The other tax on wealthy Americans, Friedman said, will likely come from a compromise bill hammered out during “the mother of all lame-duck sessions” between President Obama and Congress regarding the Bush tax cuts, which expire at year-end. Obama wants the cuts to expire for those making more than $250,000, but Republicans want to extend the Bush tax cuts for everyone, including the wealthy.
“It’s going to be very difficult for everyone to simply extend the Bush tax cuts,” Friedman said. “I think it comes down to what the president wants: let them expire for those families with $250,000 in income.

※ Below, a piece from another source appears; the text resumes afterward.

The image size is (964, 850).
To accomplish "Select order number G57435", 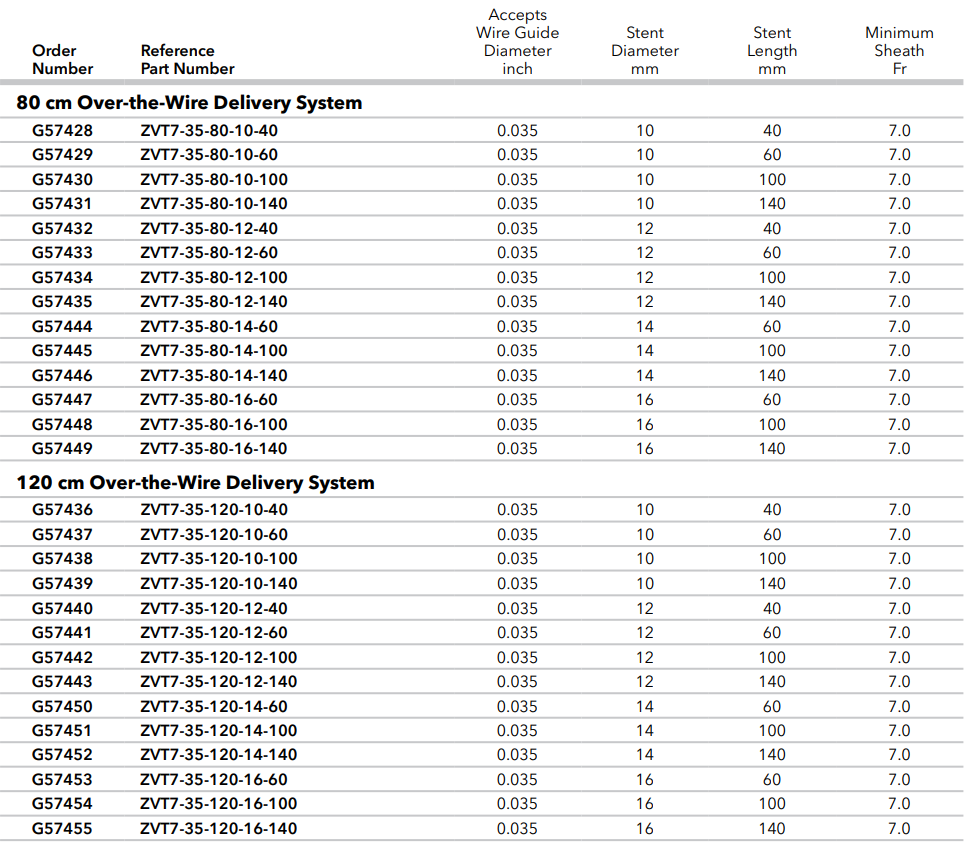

If Congress passes a bill that extends the Bush tax cuts for everyone—[Obama] will veto this because it includes the wealthy.” This means that "Republicans have a tough choice: either they say they won’t pass anything and taxes go up or they say ‘fine’ and let income taxes go down for the middle class.” Then, the compromise will likely be taxing those earning $1 million or more, he said. “I think Obama will accept that compromise.”

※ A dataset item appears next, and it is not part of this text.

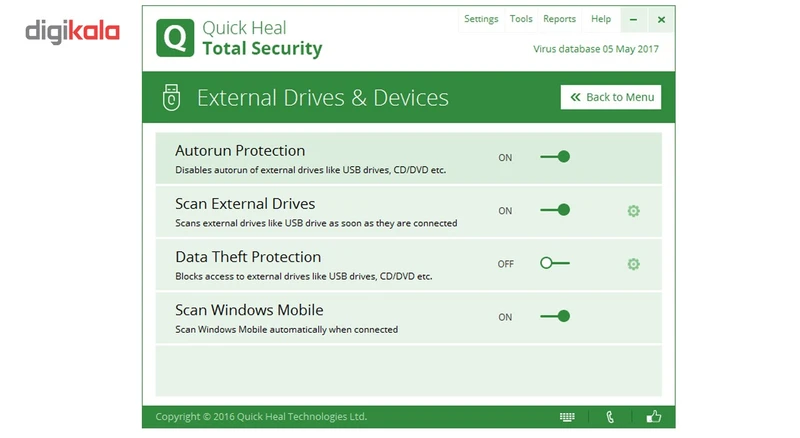Image resolution: width=800 pixels, height=438 pixels.
Task: Turn off Autorun Protection toggle
Action: coord(555,157)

Given worries over the fiscal cliff—which Friedman says will likely be averted—as well as about taxes, the election and the European debt crisis, “markets will be very volatile” for the remainder of this year. “If clients are thinking about selling a business, let’s do that before the end of the year with the 15% capital gains rate still in place,” Friedman advised. And when helping clients who are rebalancing portfolios and “redeploying assets, think of municipal bonds and [putting the most toward] 401(k) plans and deferred annuities.”
Who will win the election—Obama or Mitt Romney? Friedman predicts it will be Obama. However, he stressed that the election will hinge on which way independent voters go. "The best key to this election is what independent voters are thinking."